Tuesday, February 1, 2011

New Variac

So for along time one of the essential tools I have been missing in my line of work was a variac. A variac is just a coined name for a variable autotransformer. It allows you to control the wall voltage directly. Unlike a rheostat this device simply steps down or up the mains voltage to a desired level. They range in power from 100VA (essentially 100W) to several thousand VA and so much larger industrial ones regulate grid voltage with a motor driven tap changer that can regulate line voltages at thousands of volts and millions of VA.

These things are easy to use! Just plug them into the wall or any source of AC! power, bring the knob down to the 0V position, plug in a load and then flip the switch on. Now by carefully varying the knob from 0 to 100% or even above 100% you control the mains voltage. This is handy for compensation due to voltage drops on long lengths of extension cord or running appliances that need specific voltages. Mostly what they are used for is controlling the voltage while troubleshooting or repairing appliances. That is we keep the voltage low and look for any smoke before powering the appliance at full lines voltage. It ensures you dont blow stuff up right away after fixing if you made a small mistake!

Ok now back to me bragging about my shiny new Variac... : ) I wanted a new one but I decided to look on ebay first for any deals before shopping at my local electrical supply store. Oh look whats this...

Figure 1 - TDGC-3k no-name Variac with compact fluorescent bulb for scale.

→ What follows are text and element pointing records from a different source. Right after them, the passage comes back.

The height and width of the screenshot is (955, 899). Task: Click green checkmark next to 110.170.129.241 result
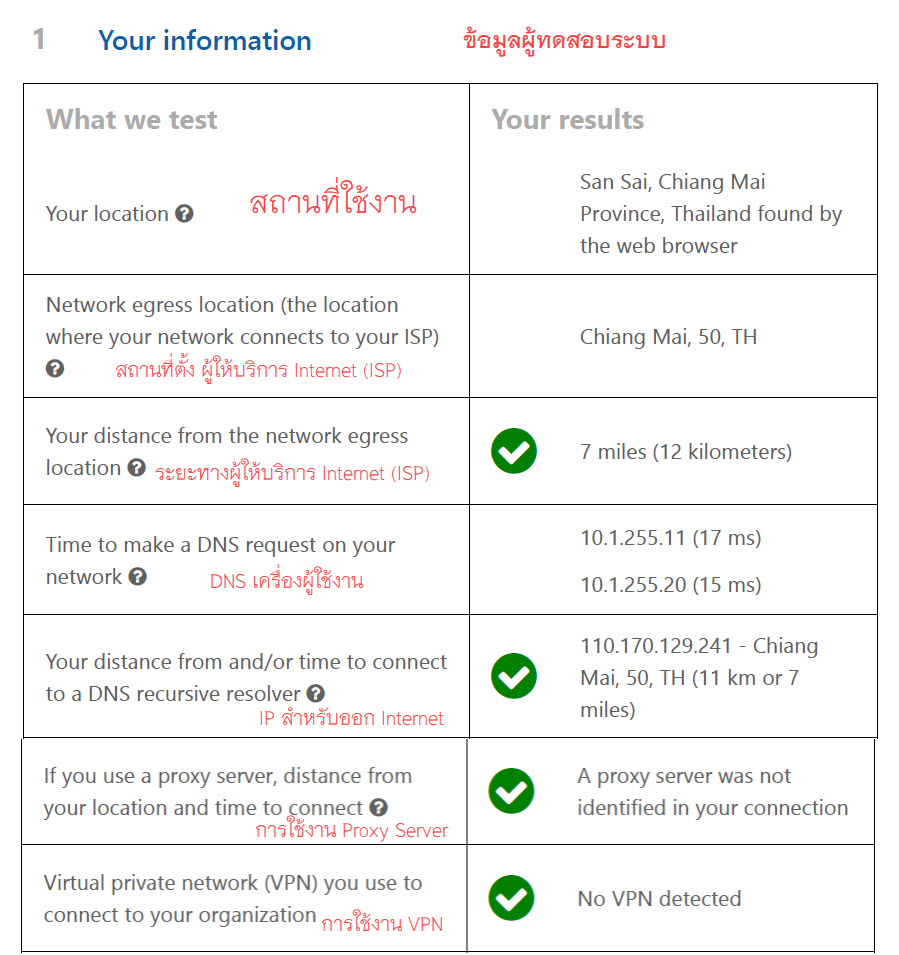pos(514,677)
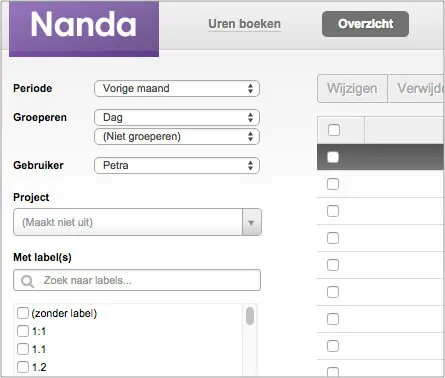Enable the 1.2 label checkbox
This screenshot has height=378, width=445.
coord(23,367)
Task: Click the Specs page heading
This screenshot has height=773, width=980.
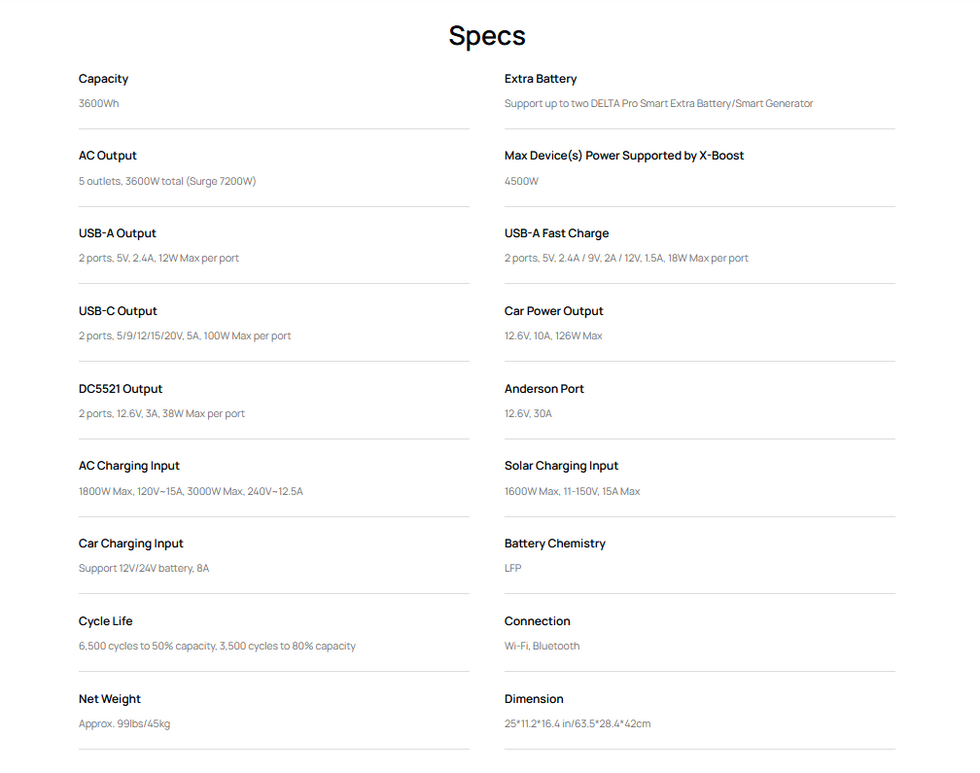Action: (x=487, y=36)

I obtained this unit on ebay from user drills12 for 100$ Canadian! and 35$ shipping in 5 days I had it on my door-step! Best deal if there ever was one!

Now I had stared at the unit on ebay for about a week or so and researched the model number because I could not believe a brand new unit rated at 3kVA at this price was even possible. For reasons of frustration in finding any information about this autotransformer I have decided to write down what I have found to help future buyers of the remaining units on ebay or for that mater any other online store selling similar units.

The unit is made in China outsourced by a russian company who's name I cant type in english and by SILICON inc. which I cant seem to find on the web?

The toriodial variable core is rated for 3000VA , 12A RMS, 250VAC and weighs 11.3Kg (11.6 with case around it). Painted red it is sold with a north american - hybrid european/asian plug on its output rather than the original manufacture's bannajack / screw terminal connections. The unit has a built in 0 - 150VAC analog voltmeter on its output so you are limited to running the unit off of 120VAC. It also comes with KIM CHAY 20A 400V circuit breaker/switch combination. The manufacturer shows the unit originally came with a 12A fuse and switch but because the voltage rating went down to 120VAC as its "rated input".

Since the core rating was originally 250V at 12A which is 3000VA im guessing when they derated it to run off north american 120V they had to increase the maximum allowable current to compensate? Since now 120V at 20A, really its a 2400VA variac.. (I^2 R losses are higher for the Rw of the autotransformer!) But given its original rating still stands true, it should work off of 240VAC. However to make it run off of 240VAC safely the 0 - 150V voltmeter must be removed and the breaker replaced with a 12A breaker. Not to mention a replacement power cord for the required outlet type and a new dial indicator for 0-280VAC (original dial is 0-140VAC).

But I am not complaining this is a well made unit. It appears to have once been sold at 3,800$ USD but that was the original, not the knock off version made in china. Considering it cost only a fraction of that and seems to be equal quality! The wiper and brush on the core looks well made and so does the core itself, very neat well contrusted. It feels heavy and sturdy - the handles are secure! The only thing that feels cheap on this thing is the giant control knob. But seriously its a giant knob theres not much you can fuss over when things get huge and become mass produced.

I couldn't resist myself, had to use a label maker and put on the power rating and my name on top. Conclusion, you cant go wrong for only 100$ consider that its made with 20$ in copper wire and transformer iron core you could always scrap if you let the smoke out or use it as a paper weight.


  1. Thank you for writing this blog page! I just bought one from "drills12" based on your observations and research. I will use it to power old tube equipment progressively.

    I printed this page as PDF for future reference.

    1. Oh nice to know this was a useful review to someone. I over estimated the copper wire price for scrapping but included the scrap metal cost of the iron core its more like 20$ in scrap metals. Still after over a year of using it and working it in with some over current on some projects it has turned out to be well worth the price. The only damage I could do to it so far was sinking one of the windings in when I melted the resin around the core after using it at 200% its rating for an hour. It still works fine after some cleaning of the wiper surface.

    2. I'm a little confused, how can you run it at 200% capacity without blowing the breaker?
      Maybe a smaller breaker is required?

  2. Hi, I'm not sure if you're still active on this blog, just a quick question, is the output balanced, thanks.